1.4.2. IEC 62443-4-2 Technical security requirements for IACS components

IEC 62443-4-2 provides a set of technical security requirements for IACS components, including network devices, controllers, and sensors. The standard is designed to help organizations ensure that their IACS components are developed and implemented with security in mind.

The standard provides a set of technical security requirements that should be considered when developing and implementing IACS components. These requirements include:

• Security capabilities

  The standard requires that IACS components should have security capabilities that are appropriate for the intended use of the component. This includes capabilities such as access control, secure communication, and secure storage.

• Secure communication

  The standard requires that IACS components should use secure communication protocols to protect against eavesdropping, tampering, and other attacks.

• Secure storage

  The standard requires that IACS components should use secure storage mechanisms to protect against unauthorized access and tampering.

• Access control

  The standard requires that IACS components should use access control mechanisms to ensure that only authorized users can access the component and its data.

• Security monitoring

  The standard requires that IACS components should have security monitoring capabilities to detect and respond to security incidents.

• Security updates

  The standard requires that IACS components should have the ability to receive security updates to address known vulnerabilities.

2. Terminology

IEC 62443 provides a comprehensive terminology to describe the different aspects of securing IACS.

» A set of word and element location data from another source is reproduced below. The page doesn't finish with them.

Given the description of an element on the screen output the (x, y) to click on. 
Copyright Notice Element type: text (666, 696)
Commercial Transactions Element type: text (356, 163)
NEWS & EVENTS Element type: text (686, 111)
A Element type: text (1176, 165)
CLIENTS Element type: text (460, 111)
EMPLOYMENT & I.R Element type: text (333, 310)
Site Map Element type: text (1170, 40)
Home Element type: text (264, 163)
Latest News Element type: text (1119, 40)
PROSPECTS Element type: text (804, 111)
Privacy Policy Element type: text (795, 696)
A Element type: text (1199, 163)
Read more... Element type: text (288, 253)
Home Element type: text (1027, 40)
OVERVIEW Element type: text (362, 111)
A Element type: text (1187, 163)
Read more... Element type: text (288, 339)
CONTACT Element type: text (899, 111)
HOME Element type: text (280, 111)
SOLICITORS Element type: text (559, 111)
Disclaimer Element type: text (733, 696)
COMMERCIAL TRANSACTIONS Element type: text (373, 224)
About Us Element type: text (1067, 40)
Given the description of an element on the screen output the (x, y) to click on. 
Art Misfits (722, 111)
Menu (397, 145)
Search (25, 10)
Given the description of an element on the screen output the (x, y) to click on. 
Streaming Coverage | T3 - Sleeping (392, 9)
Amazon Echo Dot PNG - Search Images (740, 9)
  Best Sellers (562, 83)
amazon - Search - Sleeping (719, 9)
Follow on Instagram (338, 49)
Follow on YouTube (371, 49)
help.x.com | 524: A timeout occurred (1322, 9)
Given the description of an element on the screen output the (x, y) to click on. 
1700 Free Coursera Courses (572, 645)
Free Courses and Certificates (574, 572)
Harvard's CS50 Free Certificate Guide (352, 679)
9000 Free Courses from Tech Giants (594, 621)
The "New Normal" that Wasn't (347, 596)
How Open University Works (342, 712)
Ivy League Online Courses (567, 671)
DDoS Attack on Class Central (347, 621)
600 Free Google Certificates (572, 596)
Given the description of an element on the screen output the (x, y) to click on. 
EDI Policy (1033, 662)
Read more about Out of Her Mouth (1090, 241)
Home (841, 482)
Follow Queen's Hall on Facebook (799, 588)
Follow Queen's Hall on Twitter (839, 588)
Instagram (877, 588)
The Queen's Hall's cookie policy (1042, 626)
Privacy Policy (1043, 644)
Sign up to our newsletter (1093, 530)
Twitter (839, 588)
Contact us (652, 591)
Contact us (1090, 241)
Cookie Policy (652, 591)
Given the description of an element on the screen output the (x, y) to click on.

• Industrial automation and control systems (IACS)

  Systems that control and monitor industrial processes, such as manufacturing, energy production, and transportation.

• Cybersecurity

  The practice of protecting computer systems, networks, and data from unauthorized access, theft, damage, or other malicious actions.

• Threat

  A potential event or action that could harm a system or network.

• Vulnerability

  A weakness in a system or network that could be exploited by an attacker.

• Risk

  The likelihood and potential impact of a threat exploiting a vulnerability.

• Security management system (SMS)

  A comprehensive set of policies, procedures, and controls that are implemented to manage an organization's information security risks.

• Security level

  A measure of the effectiveness of a security control or set of controls in mitigating a risk.

• Security capability

  A set of security features or functions that are designed to address a specific security need.

• Security zone

  A logical grouping of assets or systems based on their security requirements.

• Conduit

  A pathway for data flow between security zones.